Problem | Rewrite the records from the line containing "This screenshot has height=576, width=1885." through the final line, substituting "slider knob" for "slider handle" and keeping everything else as it stands. Return only those lines.

Extracted data |
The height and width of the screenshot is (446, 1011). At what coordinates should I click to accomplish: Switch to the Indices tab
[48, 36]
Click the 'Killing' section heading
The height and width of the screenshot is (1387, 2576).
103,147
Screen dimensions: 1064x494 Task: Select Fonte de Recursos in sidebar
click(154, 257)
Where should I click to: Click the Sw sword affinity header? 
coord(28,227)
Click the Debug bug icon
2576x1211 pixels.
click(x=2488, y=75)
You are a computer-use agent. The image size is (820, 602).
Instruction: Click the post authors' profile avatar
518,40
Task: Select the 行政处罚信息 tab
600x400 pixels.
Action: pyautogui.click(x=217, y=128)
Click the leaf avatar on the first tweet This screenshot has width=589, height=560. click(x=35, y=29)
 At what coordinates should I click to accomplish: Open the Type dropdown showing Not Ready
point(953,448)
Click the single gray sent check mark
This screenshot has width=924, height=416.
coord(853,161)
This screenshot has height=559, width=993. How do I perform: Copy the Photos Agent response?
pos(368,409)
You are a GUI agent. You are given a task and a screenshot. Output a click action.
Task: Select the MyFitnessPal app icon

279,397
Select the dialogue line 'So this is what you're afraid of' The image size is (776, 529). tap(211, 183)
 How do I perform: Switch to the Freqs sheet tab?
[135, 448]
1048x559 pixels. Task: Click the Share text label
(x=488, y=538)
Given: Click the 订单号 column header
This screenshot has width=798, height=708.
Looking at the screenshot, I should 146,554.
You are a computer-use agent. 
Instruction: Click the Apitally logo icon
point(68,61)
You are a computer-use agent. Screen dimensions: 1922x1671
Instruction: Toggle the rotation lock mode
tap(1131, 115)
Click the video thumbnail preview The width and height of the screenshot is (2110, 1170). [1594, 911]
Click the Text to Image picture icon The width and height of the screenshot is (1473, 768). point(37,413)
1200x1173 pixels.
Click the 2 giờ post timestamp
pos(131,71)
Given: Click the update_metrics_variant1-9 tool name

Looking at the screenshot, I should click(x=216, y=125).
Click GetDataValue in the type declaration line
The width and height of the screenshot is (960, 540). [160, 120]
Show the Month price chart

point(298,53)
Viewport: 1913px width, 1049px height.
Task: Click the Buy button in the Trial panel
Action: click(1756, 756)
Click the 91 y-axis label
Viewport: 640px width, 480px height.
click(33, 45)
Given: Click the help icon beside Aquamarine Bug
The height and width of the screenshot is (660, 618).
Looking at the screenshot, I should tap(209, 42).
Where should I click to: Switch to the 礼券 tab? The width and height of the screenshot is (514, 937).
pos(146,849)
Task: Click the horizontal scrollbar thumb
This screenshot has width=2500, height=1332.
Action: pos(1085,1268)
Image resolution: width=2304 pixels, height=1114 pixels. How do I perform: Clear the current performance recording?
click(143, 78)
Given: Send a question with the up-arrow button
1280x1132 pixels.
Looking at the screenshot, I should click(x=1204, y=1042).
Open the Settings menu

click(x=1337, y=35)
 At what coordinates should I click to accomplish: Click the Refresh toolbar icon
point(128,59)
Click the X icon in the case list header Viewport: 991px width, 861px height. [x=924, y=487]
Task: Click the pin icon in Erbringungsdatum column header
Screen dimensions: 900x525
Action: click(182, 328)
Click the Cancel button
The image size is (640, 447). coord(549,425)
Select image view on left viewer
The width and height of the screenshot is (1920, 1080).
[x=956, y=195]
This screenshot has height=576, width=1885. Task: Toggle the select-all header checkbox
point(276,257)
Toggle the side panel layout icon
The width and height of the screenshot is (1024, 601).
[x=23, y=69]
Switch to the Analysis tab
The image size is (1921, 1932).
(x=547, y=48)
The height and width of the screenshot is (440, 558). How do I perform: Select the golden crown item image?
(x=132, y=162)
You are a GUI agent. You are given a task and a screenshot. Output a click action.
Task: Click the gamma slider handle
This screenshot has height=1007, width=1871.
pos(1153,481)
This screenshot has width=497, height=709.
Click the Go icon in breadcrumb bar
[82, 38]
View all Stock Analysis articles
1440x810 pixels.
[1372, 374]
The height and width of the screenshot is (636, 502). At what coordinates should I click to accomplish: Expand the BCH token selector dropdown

Response to this task |
This screenshot has height=576, width=1885. Task: Toggle the select-all header checkbox
point(276,257)
Toggle the side panel layout icon
The width and height of the screenshot is (1024, 601).
[x=23, y=69]
Switch to the Analysis tab
The image size is (1921, 1932).
(x=547, y=48)
The height and width of the screenshot is (440, 558). How do I perform: Select the golden crown item image?
(x=132, y=162)
You are a GUI agent. You are given a task and a screenshot. Output a click action.
Task: Click the gamma slider knob
This screenshot has height=1007, width=1871.
pos(1153,481)
This screenshot has width=497, height=709.
Click the Go icon in breadcrumb bar
[82, 38]
View all Stock Analysis articles
1440x810 pixels.
[1372, 374]
The height and width of the screenshot is (636, 502). At what coordinates should I click to accomplish: Expand the BCH token selector dropdown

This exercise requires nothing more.